The most appropriate plane in which to dissect the neovaginal cavity in gender affirming vaginoplasty is within Denonvilliers’ fascia, also known as the rectoprostatic fascia. This is a relatively avascular plane that separates the rectum and prostate until reaching the peritoneal fold, when performing the dissection perineally. Once the peritoneal fold is reached, a neovaginal cavity with depth compatible with penetrative intercourse is created.
Dissecting along the prostatic capsule may inadvertently lead toward the prostatic urethra. Injury to the urethra at this level may result in a urethrovaginal fistula and urinary incontinence.
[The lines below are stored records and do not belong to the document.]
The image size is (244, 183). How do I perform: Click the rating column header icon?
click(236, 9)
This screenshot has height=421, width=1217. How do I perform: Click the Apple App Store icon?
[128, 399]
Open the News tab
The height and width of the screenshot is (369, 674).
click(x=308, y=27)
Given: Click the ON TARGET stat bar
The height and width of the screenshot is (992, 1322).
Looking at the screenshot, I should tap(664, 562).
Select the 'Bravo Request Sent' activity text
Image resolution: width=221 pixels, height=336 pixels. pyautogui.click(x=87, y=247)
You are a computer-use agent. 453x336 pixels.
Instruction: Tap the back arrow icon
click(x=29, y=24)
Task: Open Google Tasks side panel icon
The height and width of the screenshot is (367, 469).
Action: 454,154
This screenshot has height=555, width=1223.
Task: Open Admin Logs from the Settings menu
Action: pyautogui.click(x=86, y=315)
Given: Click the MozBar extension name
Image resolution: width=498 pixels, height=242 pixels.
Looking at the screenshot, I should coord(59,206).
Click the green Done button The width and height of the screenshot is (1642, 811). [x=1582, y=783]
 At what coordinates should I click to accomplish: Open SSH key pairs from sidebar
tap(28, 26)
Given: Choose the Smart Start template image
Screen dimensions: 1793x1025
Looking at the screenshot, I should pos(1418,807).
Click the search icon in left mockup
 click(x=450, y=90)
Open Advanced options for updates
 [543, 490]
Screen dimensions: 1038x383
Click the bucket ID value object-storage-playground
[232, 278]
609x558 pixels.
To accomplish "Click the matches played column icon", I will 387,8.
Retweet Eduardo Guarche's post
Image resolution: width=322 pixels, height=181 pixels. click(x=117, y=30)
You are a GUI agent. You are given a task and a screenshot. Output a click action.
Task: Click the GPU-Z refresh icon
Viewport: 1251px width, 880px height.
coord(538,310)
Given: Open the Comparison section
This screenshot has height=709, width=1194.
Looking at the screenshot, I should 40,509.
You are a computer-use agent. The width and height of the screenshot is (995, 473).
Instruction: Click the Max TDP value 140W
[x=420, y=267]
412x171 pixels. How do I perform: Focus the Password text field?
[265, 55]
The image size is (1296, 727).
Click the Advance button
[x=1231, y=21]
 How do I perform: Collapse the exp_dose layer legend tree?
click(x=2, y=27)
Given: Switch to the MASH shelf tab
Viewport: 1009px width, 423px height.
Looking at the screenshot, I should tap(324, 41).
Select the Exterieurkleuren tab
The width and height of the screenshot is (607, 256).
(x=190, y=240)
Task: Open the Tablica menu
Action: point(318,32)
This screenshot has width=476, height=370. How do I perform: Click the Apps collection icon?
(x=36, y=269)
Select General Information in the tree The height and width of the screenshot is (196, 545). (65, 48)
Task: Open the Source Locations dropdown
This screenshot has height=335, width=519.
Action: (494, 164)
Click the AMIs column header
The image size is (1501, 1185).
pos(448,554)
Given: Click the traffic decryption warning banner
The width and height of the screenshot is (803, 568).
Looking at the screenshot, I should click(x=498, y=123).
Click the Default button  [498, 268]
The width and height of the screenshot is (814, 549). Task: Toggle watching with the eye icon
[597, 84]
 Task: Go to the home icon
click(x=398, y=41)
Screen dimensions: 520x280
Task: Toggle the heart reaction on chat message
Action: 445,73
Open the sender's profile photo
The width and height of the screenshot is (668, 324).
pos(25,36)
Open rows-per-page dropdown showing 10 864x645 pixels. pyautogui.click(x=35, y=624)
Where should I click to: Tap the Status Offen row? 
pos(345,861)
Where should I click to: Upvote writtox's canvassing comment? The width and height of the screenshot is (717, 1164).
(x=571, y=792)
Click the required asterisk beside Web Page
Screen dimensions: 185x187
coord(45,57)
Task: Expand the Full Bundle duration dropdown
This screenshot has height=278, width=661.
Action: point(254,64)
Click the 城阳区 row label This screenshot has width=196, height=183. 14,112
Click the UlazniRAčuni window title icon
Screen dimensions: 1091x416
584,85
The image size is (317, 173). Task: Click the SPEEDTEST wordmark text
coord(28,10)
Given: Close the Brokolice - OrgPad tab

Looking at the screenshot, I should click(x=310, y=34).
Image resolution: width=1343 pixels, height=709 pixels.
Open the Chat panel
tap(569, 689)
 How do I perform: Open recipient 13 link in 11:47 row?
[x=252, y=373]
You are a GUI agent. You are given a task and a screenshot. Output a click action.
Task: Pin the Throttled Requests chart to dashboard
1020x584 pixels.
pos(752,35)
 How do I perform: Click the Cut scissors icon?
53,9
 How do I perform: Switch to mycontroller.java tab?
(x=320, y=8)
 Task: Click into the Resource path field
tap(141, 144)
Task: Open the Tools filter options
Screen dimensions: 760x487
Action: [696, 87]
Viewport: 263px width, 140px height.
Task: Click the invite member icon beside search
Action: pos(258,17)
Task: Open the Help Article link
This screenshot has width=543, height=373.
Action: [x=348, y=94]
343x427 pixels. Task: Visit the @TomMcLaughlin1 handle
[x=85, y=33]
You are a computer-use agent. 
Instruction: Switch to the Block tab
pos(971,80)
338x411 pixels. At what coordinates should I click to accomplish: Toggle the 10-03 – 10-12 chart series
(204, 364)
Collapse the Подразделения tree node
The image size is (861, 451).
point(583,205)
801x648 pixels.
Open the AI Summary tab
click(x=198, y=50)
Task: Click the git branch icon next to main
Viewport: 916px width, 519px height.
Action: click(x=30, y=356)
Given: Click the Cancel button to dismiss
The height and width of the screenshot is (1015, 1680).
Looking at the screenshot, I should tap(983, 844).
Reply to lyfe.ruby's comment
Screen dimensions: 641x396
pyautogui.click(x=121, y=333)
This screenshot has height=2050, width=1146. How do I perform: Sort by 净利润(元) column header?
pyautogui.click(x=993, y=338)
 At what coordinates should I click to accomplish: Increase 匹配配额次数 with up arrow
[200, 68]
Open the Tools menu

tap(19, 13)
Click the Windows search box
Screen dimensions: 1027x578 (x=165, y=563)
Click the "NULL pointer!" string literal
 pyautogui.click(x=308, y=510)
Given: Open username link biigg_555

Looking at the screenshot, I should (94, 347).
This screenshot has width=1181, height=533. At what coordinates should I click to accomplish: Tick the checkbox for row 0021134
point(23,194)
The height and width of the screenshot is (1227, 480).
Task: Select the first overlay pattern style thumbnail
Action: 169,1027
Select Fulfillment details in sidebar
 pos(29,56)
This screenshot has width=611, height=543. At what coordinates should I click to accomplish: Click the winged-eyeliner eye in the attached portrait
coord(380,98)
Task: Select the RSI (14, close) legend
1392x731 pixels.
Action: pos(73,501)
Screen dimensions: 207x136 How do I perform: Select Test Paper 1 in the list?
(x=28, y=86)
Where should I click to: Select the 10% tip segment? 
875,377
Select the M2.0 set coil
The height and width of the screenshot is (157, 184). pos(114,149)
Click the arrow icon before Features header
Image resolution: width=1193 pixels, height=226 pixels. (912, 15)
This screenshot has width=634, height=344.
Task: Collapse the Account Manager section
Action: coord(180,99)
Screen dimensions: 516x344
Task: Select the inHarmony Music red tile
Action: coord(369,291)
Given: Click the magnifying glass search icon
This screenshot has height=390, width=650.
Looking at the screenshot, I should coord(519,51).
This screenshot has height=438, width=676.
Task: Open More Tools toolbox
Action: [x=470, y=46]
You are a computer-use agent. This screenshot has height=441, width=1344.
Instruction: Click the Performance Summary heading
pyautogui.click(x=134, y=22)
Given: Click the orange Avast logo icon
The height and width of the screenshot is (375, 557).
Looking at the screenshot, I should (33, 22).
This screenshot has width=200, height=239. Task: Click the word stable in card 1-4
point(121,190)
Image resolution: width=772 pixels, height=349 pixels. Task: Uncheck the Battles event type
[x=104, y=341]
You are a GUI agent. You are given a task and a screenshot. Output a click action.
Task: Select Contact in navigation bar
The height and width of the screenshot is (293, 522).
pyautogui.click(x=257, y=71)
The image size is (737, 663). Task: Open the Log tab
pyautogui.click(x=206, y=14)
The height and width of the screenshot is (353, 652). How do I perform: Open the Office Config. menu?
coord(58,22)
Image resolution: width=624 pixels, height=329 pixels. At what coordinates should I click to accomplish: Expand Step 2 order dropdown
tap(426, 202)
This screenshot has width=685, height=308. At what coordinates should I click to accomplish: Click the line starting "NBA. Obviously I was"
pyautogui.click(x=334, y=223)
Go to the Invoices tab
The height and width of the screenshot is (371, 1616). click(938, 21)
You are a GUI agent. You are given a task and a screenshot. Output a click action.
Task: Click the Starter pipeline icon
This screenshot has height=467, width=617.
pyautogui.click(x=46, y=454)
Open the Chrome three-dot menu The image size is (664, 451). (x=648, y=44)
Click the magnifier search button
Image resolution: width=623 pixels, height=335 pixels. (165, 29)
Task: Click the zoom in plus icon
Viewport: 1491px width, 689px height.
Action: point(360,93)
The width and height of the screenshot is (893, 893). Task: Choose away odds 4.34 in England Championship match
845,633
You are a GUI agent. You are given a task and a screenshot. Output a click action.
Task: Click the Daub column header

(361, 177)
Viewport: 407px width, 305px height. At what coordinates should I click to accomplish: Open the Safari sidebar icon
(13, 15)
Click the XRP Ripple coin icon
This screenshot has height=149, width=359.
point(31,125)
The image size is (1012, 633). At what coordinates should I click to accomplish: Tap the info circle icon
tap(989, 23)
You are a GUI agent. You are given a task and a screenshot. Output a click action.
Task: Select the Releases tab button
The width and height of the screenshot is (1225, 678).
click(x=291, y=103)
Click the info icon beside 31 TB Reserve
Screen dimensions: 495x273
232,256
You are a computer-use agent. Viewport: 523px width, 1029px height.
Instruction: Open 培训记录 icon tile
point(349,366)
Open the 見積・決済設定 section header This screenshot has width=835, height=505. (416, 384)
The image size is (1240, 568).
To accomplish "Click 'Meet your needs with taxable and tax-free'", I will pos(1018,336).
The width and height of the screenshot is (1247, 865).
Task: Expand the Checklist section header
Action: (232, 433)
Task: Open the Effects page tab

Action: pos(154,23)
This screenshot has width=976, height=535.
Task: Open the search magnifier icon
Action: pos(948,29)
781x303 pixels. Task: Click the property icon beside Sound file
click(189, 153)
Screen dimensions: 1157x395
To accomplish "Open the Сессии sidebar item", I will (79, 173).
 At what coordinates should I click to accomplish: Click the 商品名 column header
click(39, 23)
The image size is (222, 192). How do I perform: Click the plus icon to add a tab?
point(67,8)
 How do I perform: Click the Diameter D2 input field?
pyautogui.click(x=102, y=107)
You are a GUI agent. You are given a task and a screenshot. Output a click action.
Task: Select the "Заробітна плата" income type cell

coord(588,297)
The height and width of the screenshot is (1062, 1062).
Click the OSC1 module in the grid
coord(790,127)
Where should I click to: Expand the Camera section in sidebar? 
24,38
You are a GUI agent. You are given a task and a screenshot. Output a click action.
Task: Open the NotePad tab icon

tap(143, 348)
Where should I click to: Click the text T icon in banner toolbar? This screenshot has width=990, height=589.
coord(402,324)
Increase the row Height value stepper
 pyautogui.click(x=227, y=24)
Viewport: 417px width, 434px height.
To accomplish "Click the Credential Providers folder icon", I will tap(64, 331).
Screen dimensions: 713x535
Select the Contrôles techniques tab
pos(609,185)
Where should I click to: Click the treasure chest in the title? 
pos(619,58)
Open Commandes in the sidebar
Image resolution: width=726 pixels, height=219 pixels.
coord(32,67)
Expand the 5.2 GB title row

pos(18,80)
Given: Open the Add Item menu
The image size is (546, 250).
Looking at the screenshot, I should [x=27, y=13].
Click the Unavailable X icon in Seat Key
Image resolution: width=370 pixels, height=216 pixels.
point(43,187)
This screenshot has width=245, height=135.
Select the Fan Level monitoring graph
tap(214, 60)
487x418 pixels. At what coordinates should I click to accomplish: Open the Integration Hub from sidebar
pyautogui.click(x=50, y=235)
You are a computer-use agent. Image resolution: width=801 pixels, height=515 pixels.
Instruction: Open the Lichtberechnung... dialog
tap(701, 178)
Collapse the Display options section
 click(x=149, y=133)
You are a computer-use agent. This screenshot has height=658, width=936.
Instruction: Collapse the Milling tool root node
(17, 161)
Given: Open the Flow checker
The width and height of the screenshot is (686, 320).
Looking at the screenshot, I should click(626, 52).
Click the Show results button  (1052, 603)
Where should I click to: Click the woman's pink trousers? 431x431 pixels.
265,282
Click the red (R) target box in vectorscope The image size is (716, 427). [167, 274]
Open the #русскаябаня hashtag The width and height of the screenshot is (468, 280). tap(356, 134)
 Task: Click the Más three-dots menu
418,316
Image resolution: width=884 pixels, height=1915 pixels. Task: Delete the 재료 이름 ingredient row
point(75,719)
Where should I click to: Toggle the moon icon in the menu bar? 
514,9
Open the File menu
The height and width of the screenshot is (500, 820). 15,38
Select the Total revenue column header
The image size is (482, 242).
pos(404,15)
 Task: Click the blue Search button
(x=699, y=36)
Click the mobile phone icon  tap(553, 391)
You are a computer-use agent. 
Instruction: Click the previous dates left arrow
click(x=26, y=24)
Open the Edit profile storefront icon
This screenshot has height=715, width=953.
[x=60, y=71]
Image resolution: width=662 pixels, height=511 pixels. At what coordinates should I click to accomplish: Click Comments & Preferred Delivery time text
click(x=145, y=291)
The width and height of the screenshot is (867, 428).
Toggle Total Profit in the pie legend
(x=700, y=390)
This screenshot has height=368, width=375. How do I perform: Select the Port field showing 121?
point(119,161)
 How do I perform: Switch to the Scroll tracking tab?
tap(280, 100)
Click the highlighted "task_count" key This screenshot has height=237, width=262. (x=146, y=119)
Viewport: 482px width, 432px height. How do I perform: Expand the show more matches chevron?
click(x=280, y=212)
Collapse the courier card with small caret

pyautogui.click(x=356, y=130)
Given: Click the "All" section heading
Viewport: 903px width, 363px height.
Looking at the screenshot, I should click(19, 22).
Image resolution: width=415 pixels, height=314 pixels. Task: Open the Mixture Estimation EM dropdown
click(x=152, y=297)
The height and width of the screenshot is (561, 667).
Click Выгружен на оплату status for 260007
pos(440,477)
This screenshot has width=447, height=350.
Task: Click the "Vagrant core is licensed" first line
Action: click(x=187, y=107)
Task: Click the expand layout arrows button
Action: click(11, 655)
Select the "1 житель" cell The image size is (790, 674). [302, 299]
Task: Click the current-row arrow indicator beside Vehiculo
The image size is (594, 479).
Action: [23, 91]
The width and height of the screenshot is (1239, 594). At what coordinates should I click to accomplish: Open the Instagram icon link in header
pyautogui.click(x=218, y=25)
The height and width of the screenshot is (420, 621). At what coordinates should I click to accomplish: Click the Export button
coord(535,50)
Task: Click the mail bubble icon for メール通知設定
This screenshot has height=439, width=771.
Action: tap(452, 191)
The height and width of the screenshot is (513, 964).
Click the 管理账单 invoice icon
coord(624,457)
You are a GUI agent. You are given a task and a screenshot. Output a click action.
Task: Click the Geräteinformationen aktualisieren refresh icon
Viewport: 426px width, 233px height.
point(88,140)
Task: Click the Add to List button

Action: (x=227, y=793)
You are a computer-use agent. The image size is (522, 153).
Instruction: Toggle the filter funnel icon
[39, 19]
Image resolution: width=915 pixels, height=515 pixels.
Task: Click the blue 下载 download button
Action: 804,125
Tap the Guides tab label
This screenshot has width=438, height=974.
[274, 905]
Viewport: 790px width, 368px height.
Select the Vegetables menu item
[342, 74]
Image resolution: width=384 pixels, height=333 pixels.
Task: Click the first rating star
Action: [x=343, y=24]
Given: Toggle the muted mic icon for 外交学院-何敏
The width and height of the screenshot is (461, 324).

Colles’ fascia is a superficial perineal plane that is continuous with Scarpa’s fascia of the inferior abdomen. Dissection along this plane is necessary initially until the central tendon and perineal body is opened to enter Denonvilliers’ fascia. Dissecting through Colles’ fascia alone and not through Denonvilliers’ fascia will avoid urethral and rectal injury, but will not permit penetrative intercourse in such a short neovaginal cavity.
Dissection along the rectal fascia will expose the longitudinal muscle fibers of the rectum. Not only does this increase the risk of sharp rectal injury during dissection, it will also increase the risk of pressure injury to the rectum when stenting the neovaginal cavity lining and in case of a hematoma. This is not the recommended plane for neovaginal cavity dissection.
Waldeyer’s fascia, also known as the rectosacral fascia, is a presacral fascia along the posterior aspect of the rectum. This is not an anatomic position to create a neovaginal cavity, and therefore is not the recommended plane for dissection.